Sam watched G. work the heavy bag. Right. Left. Right. Left. Elbow. Elbow. Elbow. Right. Step. Step. Right. Right. If there hadn't been such a manic intensity to it, Sam would have thought G. was just working out, instead of working out his demons. Sam had tried just letting G. figure it all out on his own, but it had gone on for far too long; all these early mornings and evenings spent in the gym was starting to wear on G., he wasn't going to be able to keep it up much longer before he collapsed.
"G.?" Sam called out as he approached. He had learned the hard way that G. did not react well if surprised and he had no desire to get another black eye anytime soon.
G didn't break his stride or turn around, but in between punches he paused long enough to say, "Hey, Sam. We got a case?"
"No. I wanted to talk to you. G., you gotta stop this."
"Stop what?" Right. Left. Elbow. Elbow. Elbow. Left. Right.
"You gotta talk to someone, G. It's been weeks."
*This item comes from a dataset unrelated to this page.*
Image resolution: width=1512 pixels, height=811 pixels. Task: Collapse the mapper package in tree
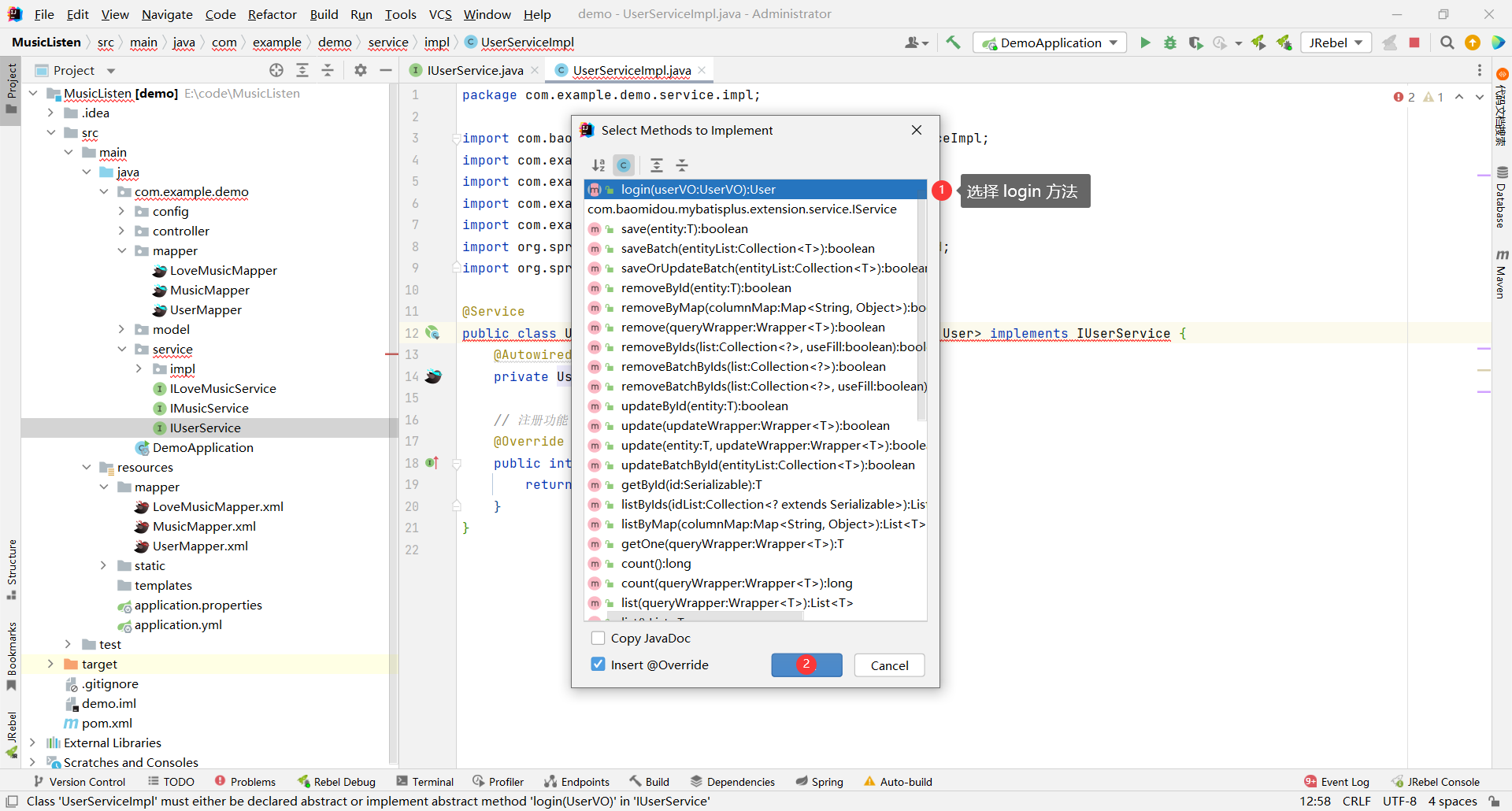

"We talk. We're talking right now." Left. Right. Left. Right.
"G.," Sam said, unable to prevent himself from releasing a frustrated sigh.
"Six years, Sam." Elbow. Elbow. Elbow. "She never said a thing."
"You really expected her to?"
"I asked her once, why she never called me G. You know what she said?" G. stopped working the bag, took a deep breath and let his hands drop down to his side. "She said that G.'s not a name, it's a letter. A letter. Like I didn't know that."
"G.," Sam said, reaching out, resting his hand on his partner's shoulder and squeezing lightly.
"Look, at least come have a drink with me. Maybe a burger too. You need some more meat on your bones."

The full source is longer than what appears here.